### [RECORDS TO PROCESS]
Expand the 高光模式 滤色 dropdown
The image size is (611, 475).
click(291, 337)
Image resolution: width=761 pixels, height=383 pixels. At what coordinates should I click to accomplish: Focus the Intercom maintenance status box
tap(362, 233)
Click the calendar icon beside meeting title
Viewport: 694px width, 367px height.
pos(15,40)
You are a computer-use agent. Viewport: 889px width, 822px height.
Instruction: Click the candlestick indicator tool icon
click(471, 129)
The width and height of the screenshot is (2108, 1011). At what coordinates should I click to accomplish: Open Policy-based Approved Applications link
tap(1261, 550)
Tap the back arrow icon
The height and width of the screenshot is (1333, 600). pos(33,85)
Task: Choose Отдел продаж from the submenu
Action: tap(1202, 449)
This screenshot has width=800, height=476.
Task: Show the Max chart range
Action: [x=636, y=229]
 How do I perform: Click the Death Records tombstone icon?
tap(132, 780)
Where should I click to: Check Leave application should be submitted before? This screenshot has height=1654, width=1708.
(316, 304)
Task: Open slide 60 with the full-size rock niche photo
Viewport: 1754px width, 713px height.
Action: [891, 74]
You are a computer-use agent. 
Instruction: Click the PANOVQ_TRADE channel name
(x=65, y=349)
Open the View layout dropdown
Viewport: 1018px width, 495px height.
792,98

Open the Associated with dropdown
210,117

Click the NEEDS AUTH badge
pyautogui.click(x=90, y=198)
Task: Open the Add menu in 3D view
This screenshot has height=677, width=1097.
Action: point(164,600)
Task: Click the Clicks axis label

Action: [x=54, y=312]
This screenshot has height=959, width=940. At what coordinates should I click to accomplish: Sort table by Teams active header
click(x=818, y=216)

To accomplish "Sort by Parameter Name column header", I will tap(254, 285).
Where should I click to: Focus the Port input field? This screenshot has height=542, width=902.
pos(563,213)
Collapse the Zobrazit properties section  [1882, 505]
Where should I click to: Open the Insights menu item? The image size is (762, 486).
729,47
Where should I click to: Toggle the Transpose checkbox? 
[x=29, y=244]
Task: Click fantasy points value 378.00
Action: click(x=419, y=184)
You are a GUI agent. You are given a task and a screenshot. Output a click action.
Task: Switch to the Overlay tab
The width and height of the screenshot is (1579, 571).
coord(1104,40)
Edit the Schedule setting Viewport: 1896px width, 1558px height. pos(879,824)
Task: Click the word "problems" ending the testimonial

### [EXERCISE OBJECTIVE]
Reproduce the entire listing so that it matches the original in every line.

### [OUTPUT FOR THIS TASK]
Expand the 高光模式 滤色 dropdown
The image size is (611, 475).
click(291, 337)
Image resolution: width=761 pixels, height=383 pixels. At what coordinates should I click to accomplish: Focus the Intercom maintenance status box
tap(362, 233)
Click the calendar icon beside meeting title
Viewport: 694px width, 367px height.
pos(15,40)
You are a computer-use agent. Viewport: 889px width, 822px height.
Instruction: Click the candlestick indicator tool icon
click(471, 129)
The width and height of the screenshot is (2108, 1011). At what coordinates should I click to accomplish: Open Policy-based Approved Applications link
tap(1261, 550)
Tap the back arrow icon
The height and width of the screenshot is (1333, 600). pos(33,85)
Task: Choose Отдел продаж from the submenu
Action: tap(1202, 449)
This screenshot has width=800, height=476.
Task: Show the Max chart range
Action: [x=636, y=229]
 How do I perform: Click the Death Records tombstone icon?
tap(132, 780)
Where should I click to: Check Leave application should be submitted before? This screenshot has height=1654, width=1708.
(316, 304)
Task: Open slide 60 with the full-size rock niche photo
Viewport: 1754px width, 713px height.
Action: [891, 74]
You are a computer-use agent. 
Instruction: Click the PANOVQ_TRADE channel name
(x=65, y=349)
Open the View layout dropdown
Viewport: 1018px width, 495px height.
792,98

Open the Associated with dropdown
210,117

Click the NEEDS AUTH badge
pyautogui.click(x=90, y=198)
Task: Open the Add menu in 3D view
This screenshot has height=677, width=1097.
Action: point(164,600)
Task: Click the Clicks axis label

Action: [x=54, y=312]
This screenshot has height=959, width=940. At what coordinates should I click to accomplish: Sort table by Teams active header
click(x=818, y=216)

To accomplish "Sort by Parameter Name column header", I will tap(254, 285).
Where should I click to: Focus the Port input field? This screenshot has height=542, width=902.
pos(563,213)
Collapse the Zobrazit properties section  [1882, 505]
Where should I click to: Open the Insights menu item? The image size is (762, 486).
729,47
Where should I click to: Toggle the Transpose checkbox? 
[x=29, y=244]
Task: Click fantasy points value 378.00
Action: click(x=419, y=184)
You are a GUI agent. You are given a task and a screenshot. Output a click action.
Task: Switch to the Overlay tab
The width and height of the screenshot is (1579, 571).
coord(1104,40)
Edit the Schedule setting Viewport: 1896px width, 1558px height. pos(879,824)
Task: Click the word "problems" ending the testimonial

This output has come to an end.